Our greatest historians do not simply retreat into the past, they bridge the
past and the present, they speak to our times and help us understand it.
"Britons" was published in the run-up to devolution in the United Kingdom and
against our continuing debate of sovereignty and national identity within the
New Europe. "Captives" continues to question ideas of nationhood and, in Linda
Colley's words, "its increasingly evident weakness". If, at the time of
publishing "Britons", the other, the represented enemy, was foreign, catholic
Europe, then "Captives" will be read not just in England where apparently almost
every car and bedroom window flies the flag, but in a western world that is
possessed of a new, or rather more ancient, presentiment of the foreign and the
un-Christian. In our often chilling times, Linda Colley asks us to consider how
identity and chauvinism are constructed, and why, for some, patriotism is not
only electorally but commercially profitable.

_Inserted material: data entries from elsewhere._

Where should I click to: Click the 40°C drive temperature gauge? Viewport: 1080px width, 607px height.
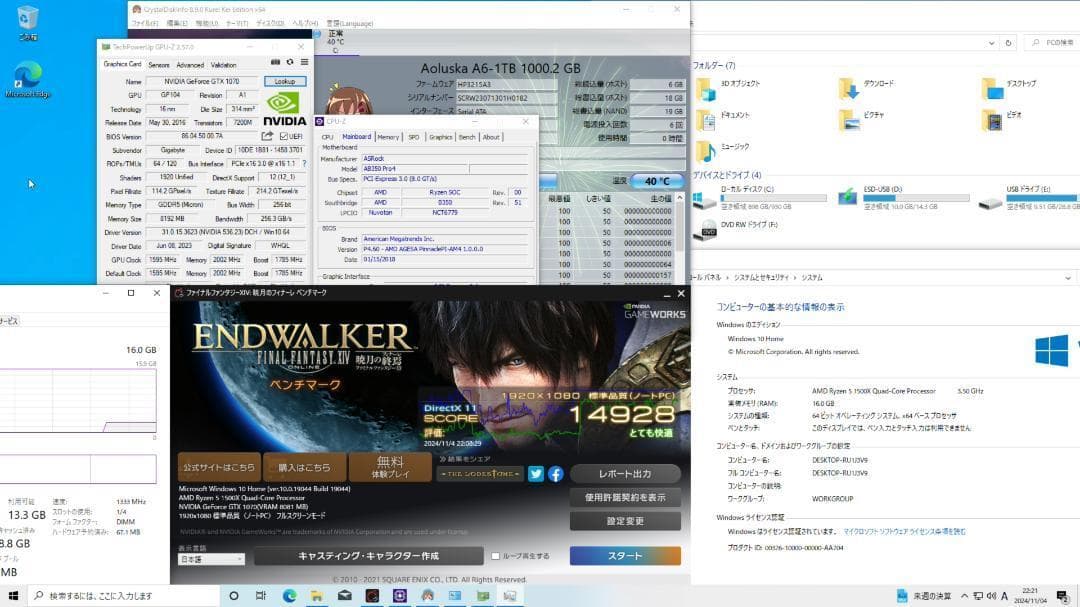[x=655, y=181]
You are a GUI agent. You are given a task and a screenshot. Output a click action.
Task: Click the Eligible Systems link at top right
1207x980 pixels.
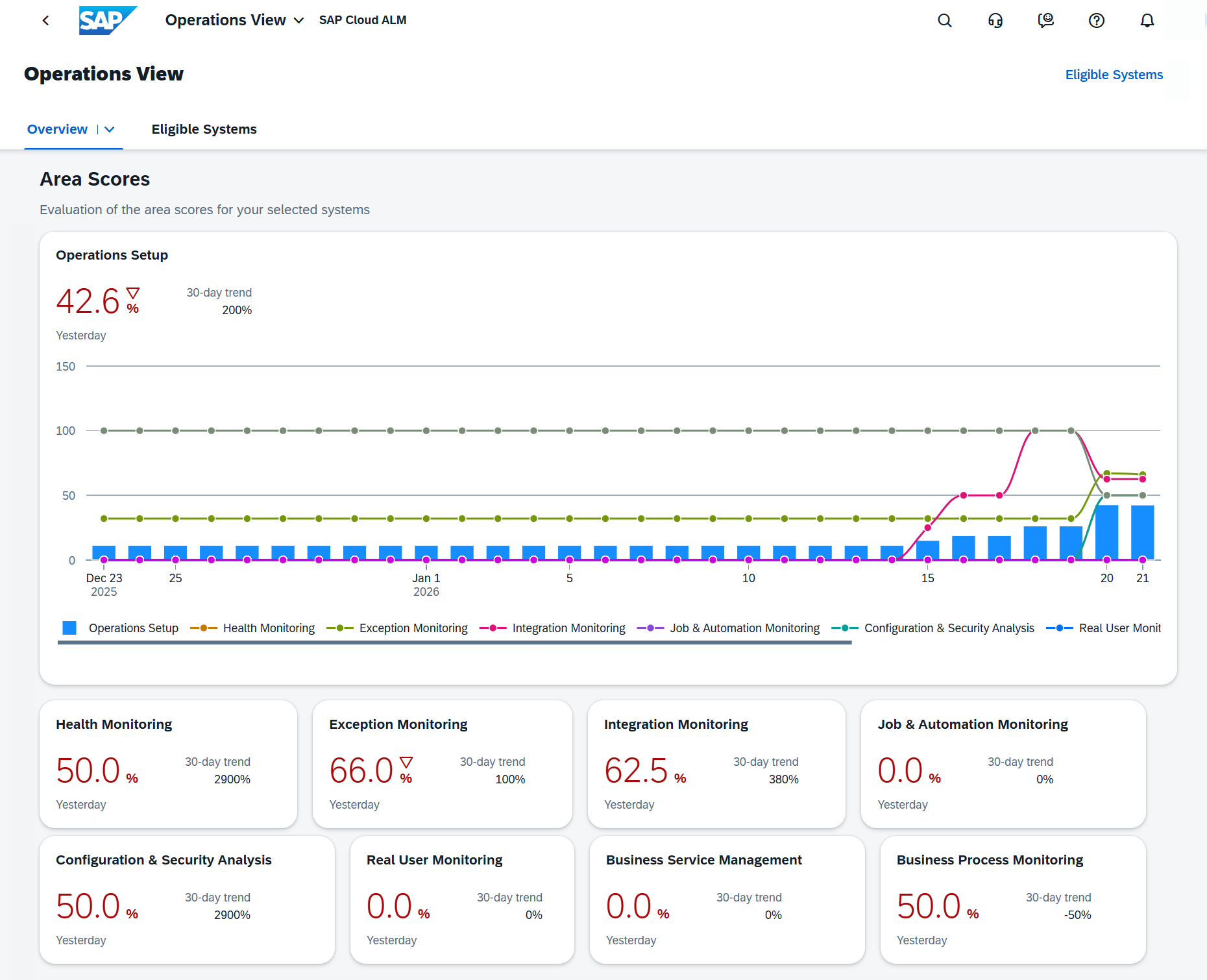1114,75
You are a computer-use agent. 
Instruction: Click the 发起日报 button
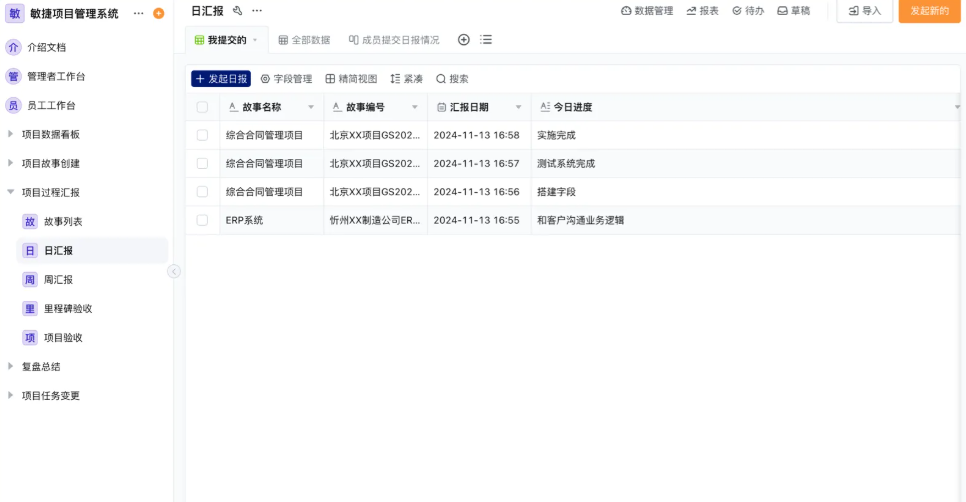point(221,79)
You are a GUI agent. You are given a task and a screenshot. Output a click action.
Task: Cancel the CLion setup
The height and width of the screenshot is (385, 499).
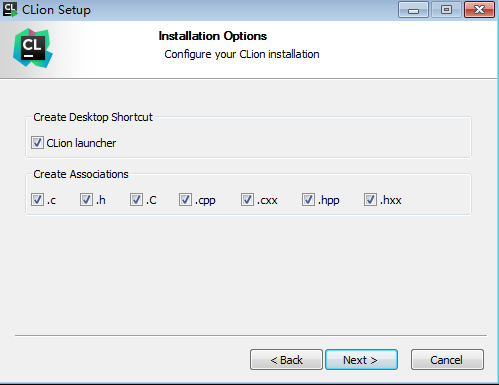pos(447,360)
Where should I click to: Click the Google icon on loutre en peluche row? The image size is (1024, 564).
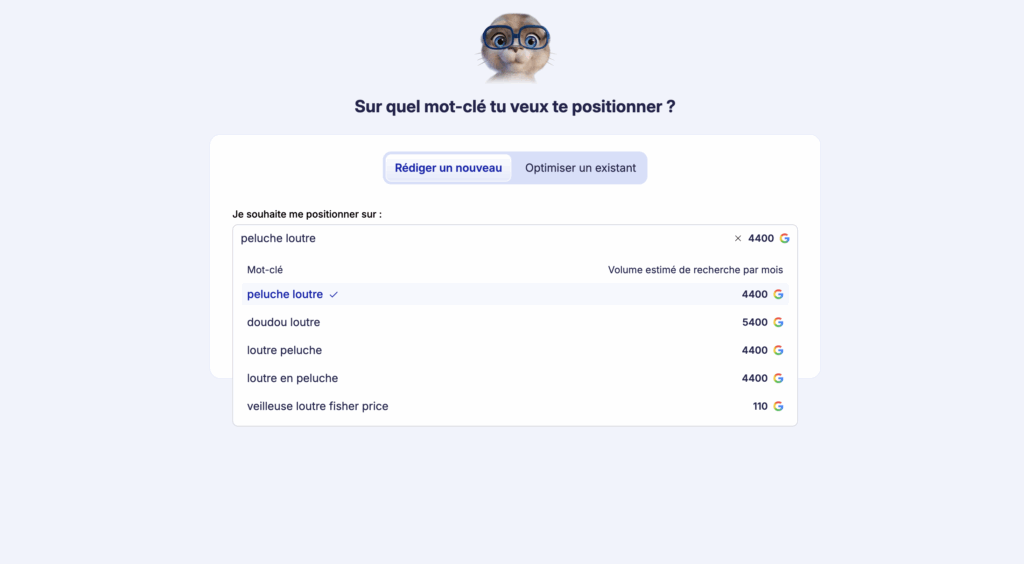[x=778, y=379]
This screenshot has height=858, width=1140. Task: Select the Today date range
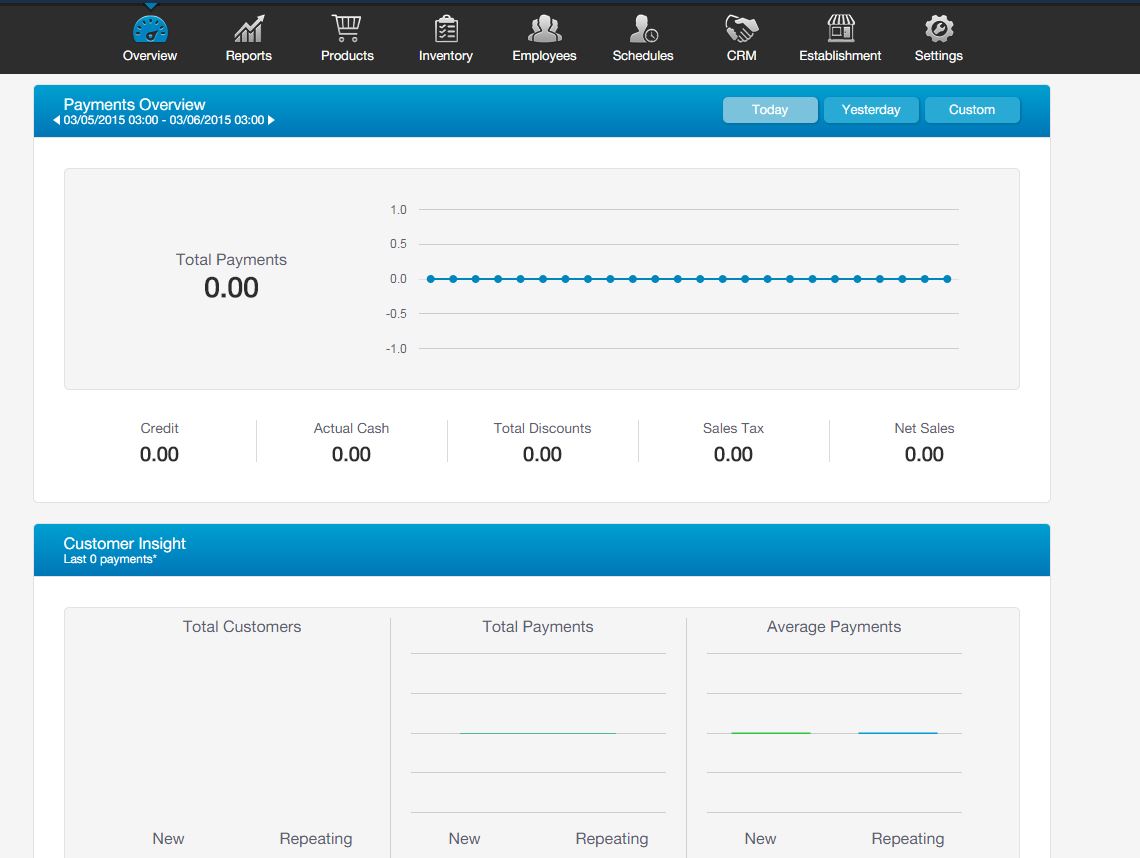(770, 110)
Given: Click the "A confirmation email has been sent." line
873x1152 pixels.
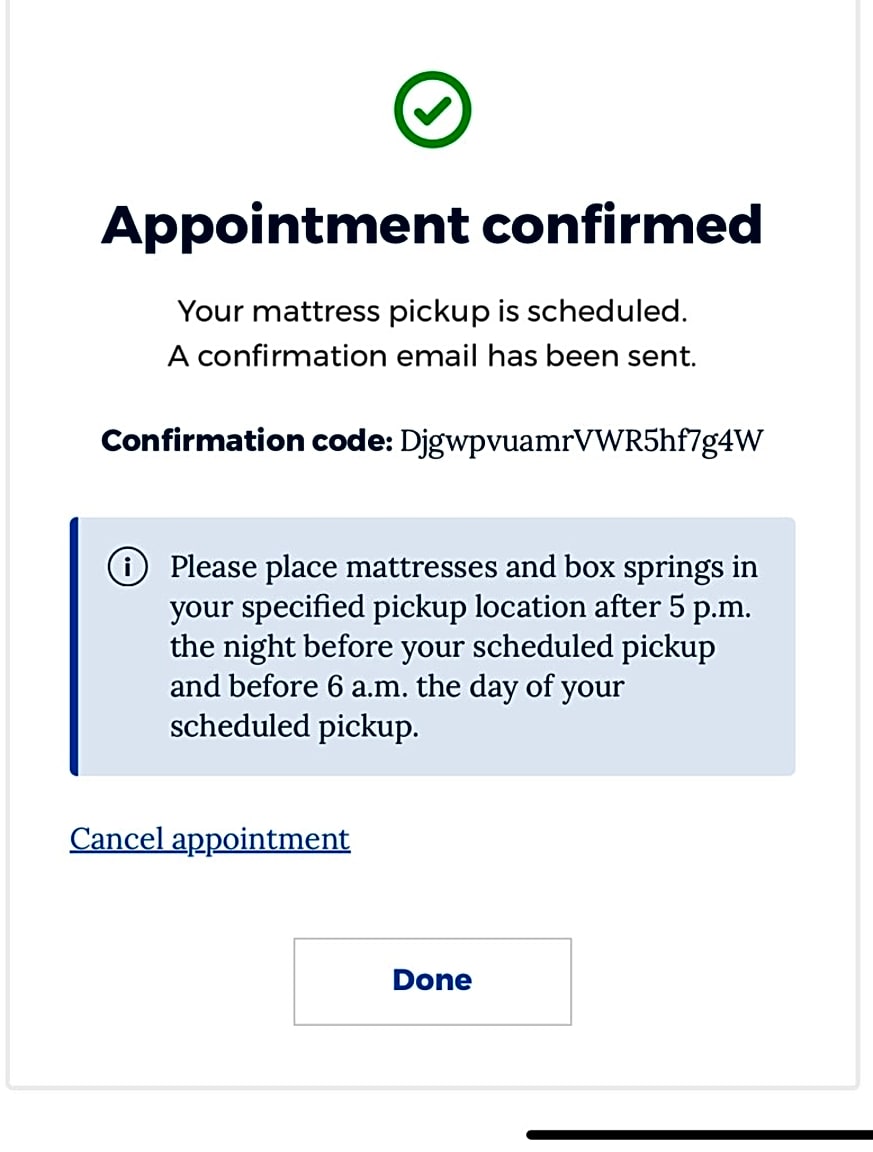Looking at the screenshot, I should pos(432,357).
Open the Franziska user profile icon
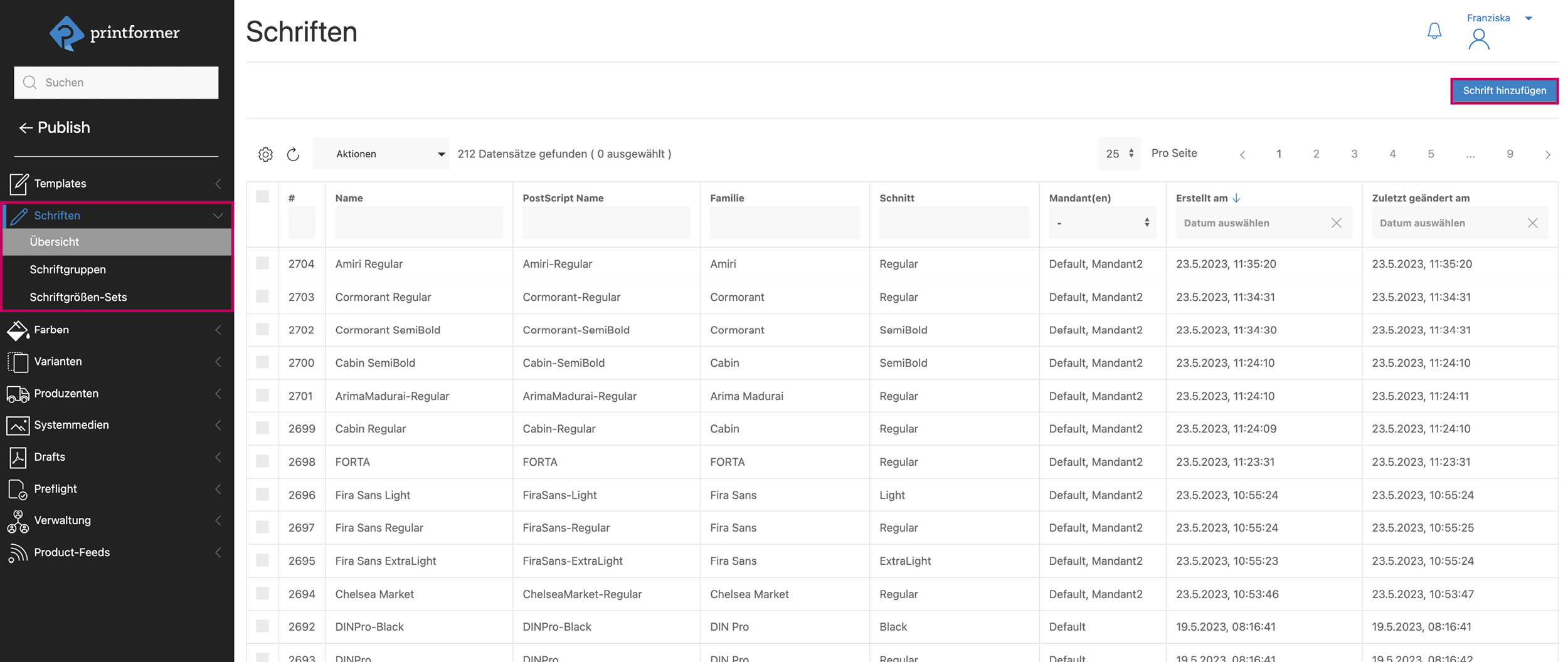 tap(1478, 39)
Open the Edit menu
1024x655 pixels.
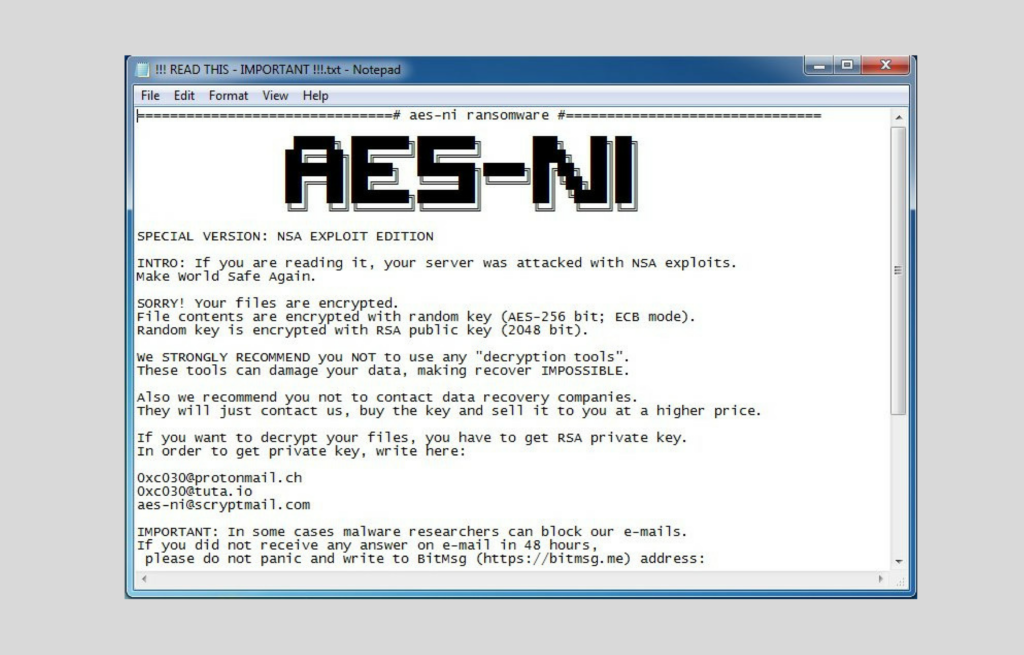pos(184,96)
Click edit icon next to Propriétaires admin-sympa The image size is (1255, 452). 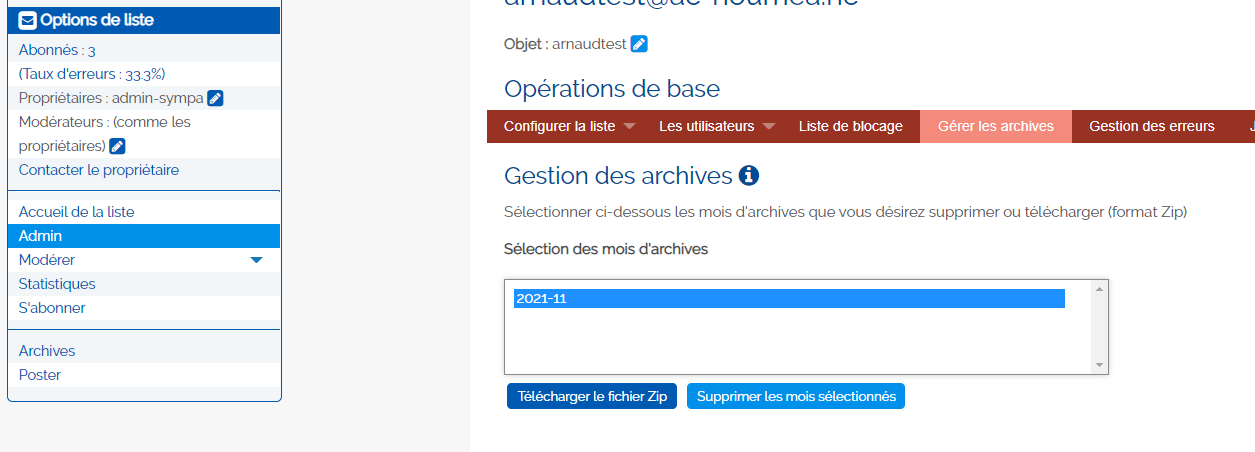coord(215,98)
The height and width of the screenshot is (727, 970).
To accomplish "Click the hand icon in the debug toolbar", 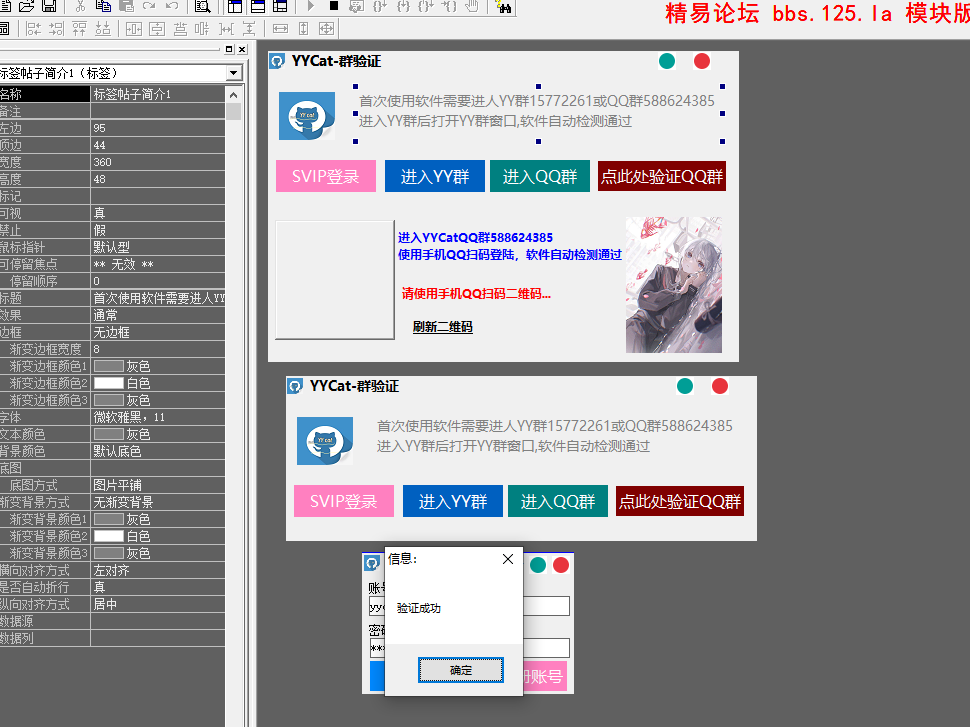I will pos(472,7).
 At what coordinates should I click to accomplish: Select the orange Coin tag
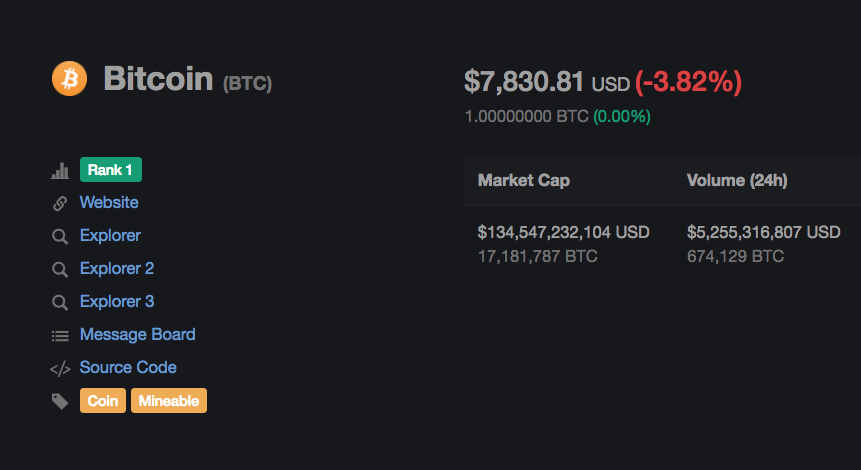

As a widely enjoyed communicator of the past, Linda Colley is an historian
for whom topicality is not apologetic but pertinent. Just as she has described
Namier's neglected newspaper writing as "journalism illumined and transfigured
by an original intellect and a great gift for the vibrant phrase", her own
articles in reviews and newspapers are lauded on both sides of the Atlantic for
their trenchant and compelling language. A British yearning for lost pink
patches on the globe has, she writes, "encouraged a persistent inclination to
pursue empire vicariously by clambering like a mouse on the American eagle's
head. "That great bird" she continues "needs no assistance, and we should look
to our own directions". And that is Linda Colley not writing in The Guardian, as
she so often does, but in "Captives". She is an historian, who like Macaulay and
Trevelyan, does not shy away from engagement with the present, lest we lose our
moral compass, lest we fall captive.
So, today, we honour an historian and a writer who has rescued past peoples
from the condescension of posterity while never condescending herself. Hers are
not simple books yet they appeal directly and have hugely expanded public
interest in history. In Linda Colley's own words "I write to seduce and to make
my readers think." She has made historians think, the reading public think, and,
we must hope, the elected think. Her mission is rescue, a rescue of lost
politics, of identity, of imperial purpose and consequences, all to disturb our
complacency, to engage us and make us not only enjoy our history but to reflect
on what it is for and why its study is so important and enthralling. She is not
simply a political, a social, a cultural or an imperial historian, but a
no-label historian who speaks to her age and challenges it.